Dynamic Crop Rotation with Field-Level Heterogeneity: Estimating Yields and Profits

Crop rotation shapes agricultural productivity and environmental outcomes, yet estimating its effects is complicated by the fact that farmers select crops based on unobserved field-level productivity. This selection creates endogeneity in observed yields and means that marginal fields responding to policy incentives are systematically different from average fields. We develop and estimate a dynamic structural model of crop rotation that jointly identifies three distinct policy-relevant margins: how many fields switch crops, how productive switchers are relative to non-switchers, and how yields change when fields switch.

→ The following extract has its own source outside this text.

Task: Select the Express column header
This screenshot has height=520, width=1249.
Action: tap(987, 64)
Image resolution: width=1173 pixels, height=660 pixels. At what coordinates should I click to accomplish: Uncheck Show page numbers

Using satellite-derived, field-level data on crop choices and yields for approximately one million fields in Illinois, Iowa, and Indiana over 2005–2019, we estimate yield equations with field fixed effects alongside a dynamic discrete choice model of profit-maximizing farmers. We derive and empirically verify conditions under which selection on comparative advantage also implies selection on absolute advantage, a result with direct implications for predicting supply responses to rotation subsidies and conservation programs. Our estimates reveal economically significant rotation yield effects, substantial heterogeneity in field productivity, and a large share of fields that maintain strict corn-soy rotations regardless of price signals. The structural framework enables coherent counterfactual policy analysis that reduced-form or aggregate approaches cannot support.